According to the Latin American classifieds portal Encuentra 24, the median price in San Salvador reached $113 a square foot in June — a 28 percent increase from March 2020, when the median hit a low of $88 a square foot. Encuentra 24 currently shows about 9,000 listings available in San Salvador, the country’s largest market.

Mr. Ramirez said prices in El Salvador are lower than in neighboring Guatemala and higher than in Honduras. For the same price, a home in Honduras might be “bigger, better,” while a comparable home in Guatemala might cost around 25 percent more, he estimated.

Beyond the familiar pandemic-driven reasons for an increase in demand — namely buyers looking to relocate and find more space — Mr. Varquero said several government initiatives have helped El Salvador’s beachfront real estate market. One has been a push to solidify the country’s reputation as a global surfing hub by landing the International Surfing Association’s 2021 World Surfing Games, among other surfing competitions. Another has been investment in infrastructure, security, water and access to electricity.

“This new government is doing great things,” he said. “And this program, the Surf City program, it’s opened the eyes for many investors all around the world to invest in El Salvador.”

There is also, however, deep skepticism about the populist motivations of the country’s new president, Nayib Bukele, who has accused media outlets of conspiring against him and used the military to pressure legislators, prompting U.S. Vice President Kamala Harris to express her “deep concerns about El Salvador’s democracy.”

For the moment, prices overall remain below their prepandemic levels, creating opportunities for buyers, said Gary Barquero Arce, the president of SCRiesgo, a Central American risk-rating agency that tracks El Salvador’s economy and housing market. That, paired with the economy’s anticipated growth and infrastructure improvements, makes it a good place to invest, he said.

“My point of view is there is a great opportunity right now to buy houses in El Salvador, especially because the prices are down because of the pandemic and also because right now in the political sense they are stable.

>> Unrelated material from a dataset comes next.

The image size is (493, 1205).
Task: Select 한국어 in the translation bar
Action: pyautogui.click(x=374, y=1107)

I think it’s a good opportunity for investors, especially because El Salvador is a small country, but it is a country with great opportunities.”

Mr. Ramirez said that in the past six months, 60 percent of his agency’s buyers were domestic, down from about 75 percent before the pandemic.

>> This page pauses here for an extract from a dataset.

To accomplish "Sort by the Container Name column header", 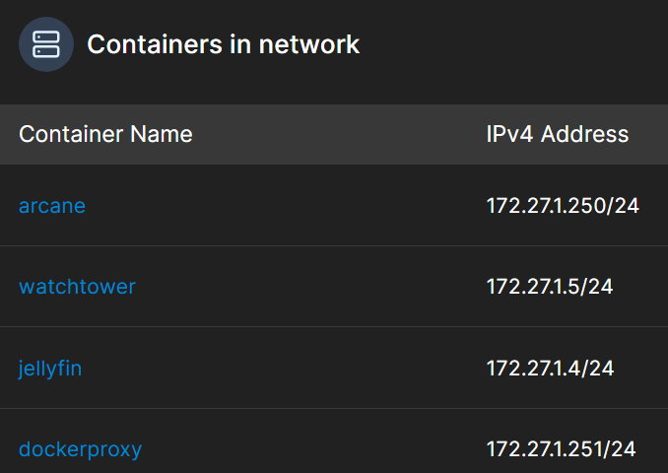I will coord(105,134).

Mr. Varquero said buyers of beach properties in El Salvador over the past two years have been evenly split between local and international. About a third of the foreigners came from the United States, with the rest coming from Germany, France and Holland, among other countries.

Buyers from most countries, including the United States, can purchase real estate without restriction in El Salvador. Foreigners, however, may not own more than 605 acres, and only foreigners whose countries grant equal rights to Salvadorans can acquire real estate, said Oscar Torres, a partner with Garcia & Bodan, a law firm with offices throughout Central America.

Transactions are handled by notaries, who charge a percentage of the purchase price — usually between 0.5 and 1 percent.

Other closing costs paid by the buyer typically include a real estate transfer tax (for properties valued at more than $28,571.43), and a registration fee. For a property of $250,000, these taxes total around $8,000.

El Salvador operates on the U.S. dollar, though Mr. Bukele recently championed a legislative effort to make Bitcoin legal tender in the country. “I have a huge list of buyers who are very excited to use Bitcoin as a method of payment for real estate transactions,” Mr. Varquero said.

Spanish; U.S. dollar, bitcoin (1 bitcoin = $32,479)

The owner pays a $115 monthly fee covering maintenance of common areas, access to the club’s pool, security, and the prorated annual property tax, Mr. Cortez said.